I hope you died in the snow, you fucker, with icy pellets hammering your face as your body shut down. And I hope you were awake for every minute of it.

Next to Brynn, Jim sat up abruptly, scanning his surroundings, his eyes clearing as he remembered where he was. He took in Brynn with her head still on Alex’s shoulder. His eyes narrowed as he met Alex’s stare.

Go ahead, Jim. Say something. Anything.

Jim quietly cleared his throat as his gaze slid away and he peered toward the window. Light was dim. Alex estimated the time to be around six o’clock.

“What’s your plan?” Alex whispered.

Jim turned back to him, deliberately not looking at Brynn. “We need to talk.”

Alex nodded. “Not now.”

“Later. Alone.” Jim’s voice was hard.

“I want to go take another look at the cockpit,” Alex said. He also needed to take a piss, but couldn’t bear to move Brynn’s head just yet.

“The cockpit? Why—” Jim stopped speaking, and understanding crossed his face. “You think Besand is still here?”

Alex shrugged his unoccupied shoulder. “Either he’s dead under a layer of snow or he decided to hike out, and I doubt he would have survived the night without a tent or tarp. He’s dead or he slept in that cockpit last night.” He took a breath. “Until I see his dead body I have to believe he’s alive.”

Her eyes still closed, Brynn lifted her head, turned it, and curled her body away from him.

Alex’s shoulder was suddenly cold. And very empty.

He watched her, silently begging her to move back. She slept.

Jim’s eyes showed an odd mix of sympathy and annoyance. Alex wondered how much his own face revealed of his feelings for the woman. Judging by Jim’s reaction, just about everything.

Jim jerked his head toward the cargo door, opened it, and stepped out of the plane. Alex heard Jim’s knee pop as he walked. Sitting up, Alex’s spine creaked and his head ached like hell. He’d talk to Jim, then get some ibuprofen before checking out the cockpit.

He wasn’t aware of his hand instinctively checking his gun at his side.

Sheriff Patrick Collins stepped out of his four-wheel drive and surveyed the base camp in the morning light. He’d sped home, showered, changed, kissed his wife, hit Starbucks, and returned in under two hours. The number of media vehicles had increased again as word had spread that Darrin Besand was on the plane. CNN had arrived overnight. At first CNN had used the feed of a local network, but when the time frame of the missing plane lengthened and Besand’s name came to light, they’d sent in their own people.

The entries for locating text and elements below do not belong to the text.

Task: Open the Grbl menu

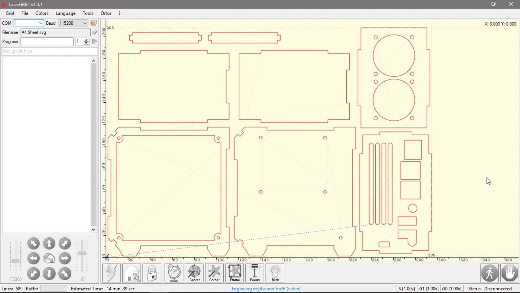Action: tap(9, 13)
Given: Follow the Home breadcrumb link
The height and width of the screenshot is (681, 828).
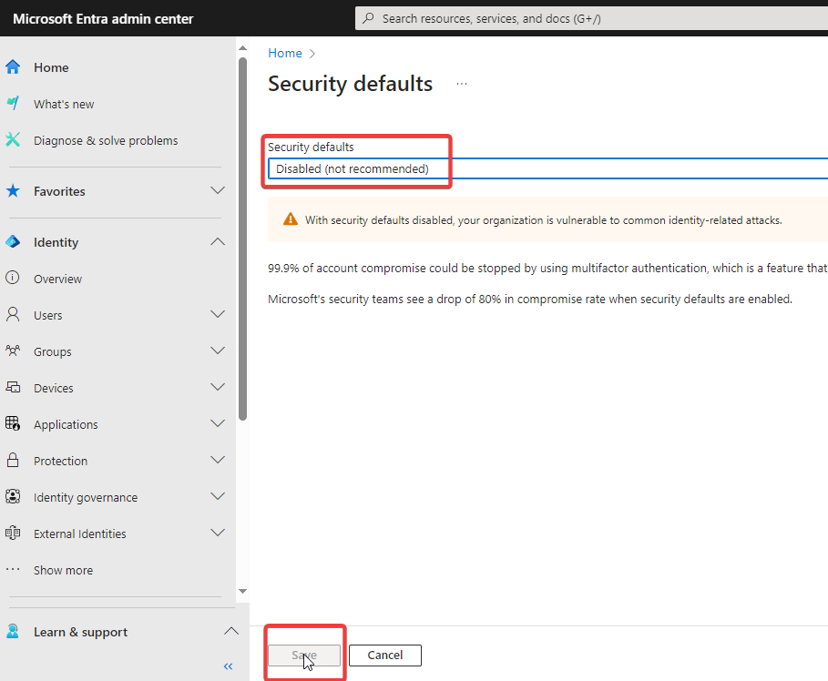Looking at the screenshot, I should [285, 54].
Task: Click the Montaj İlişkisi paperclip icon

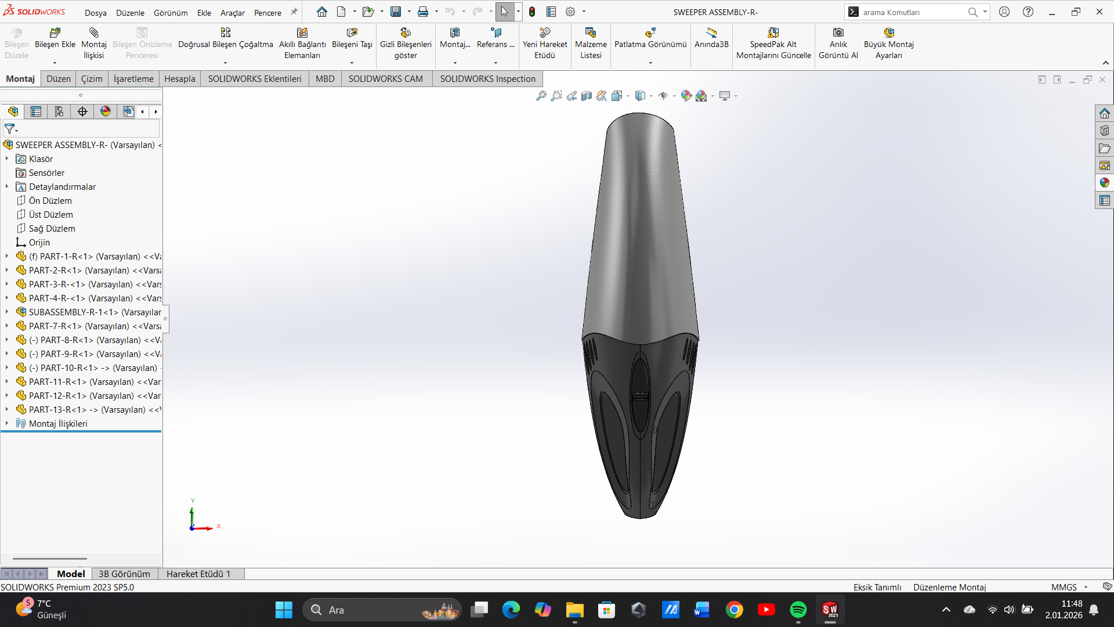Action: (93, 33)
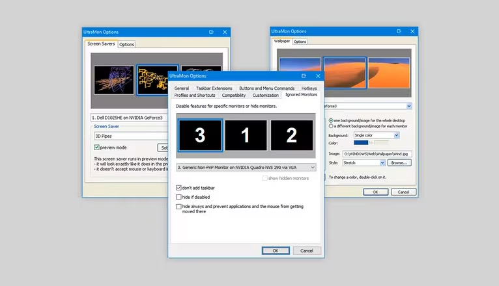The height and width of the screenshot is (286, 499).
Task: Click the Browse button for wallpaper image
Action: [399, 163]
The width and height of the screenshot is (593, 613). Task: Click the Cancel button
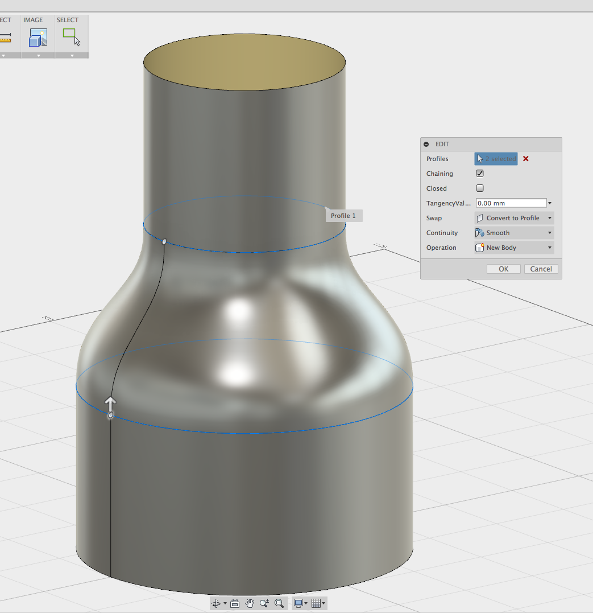[x=541, y=269]
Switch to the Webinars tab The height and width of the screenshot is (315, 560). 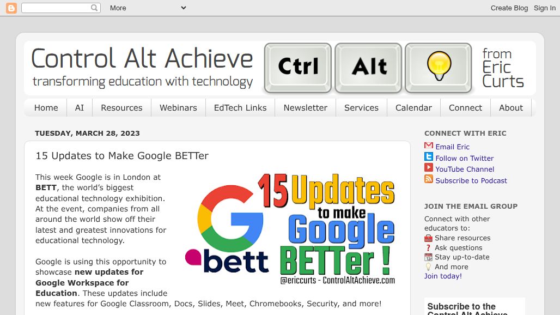tap(178, 107)
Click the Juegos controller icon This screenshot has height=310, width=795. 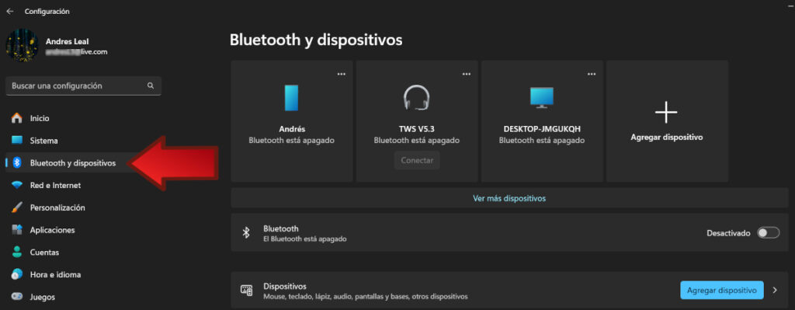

Patrick had dealt with national media before. Twice, missing mountain climbers had caught the rapt attention of the nation. And then there were the two middle school girls who vanished as they walked to school. On different days. In the same neighborhood. Again the national media came calling and camped on his doorstep. The girls turned up buried in the backyard of their friend’s father’s house. The same man who’d given interviews to the media, sobbing about his daughter’s missing friends.

That case had nearly driven Patrick to retire.

RVs clogged the small clearing at the trailhead. The only local hotel was booked solid, so the media was making do with whatever sleeping arrangements they could find. He’d seen Regan Simmons arrive from the motel all perky and ready to sling some mud. She’d pissed him off yesterday by complaining on air about the lack of information from the sheriff’s department. Claimed they weren’t sharing with the media and were withholding information from the public and families.

Bullshit.

The families of both pilots and the missing marshal had been in constant contact with him. He’d assigned a deputy to do nothing else but see to their needs and make sure they could reach him whenever they needed to. None of the three families were willing to go on the air. With Patrick’s encouragement they’d asked the media to respect their privacy, and that had got Regan Simmons’s goat. She didn’t have a single tearful spouse to put on the air.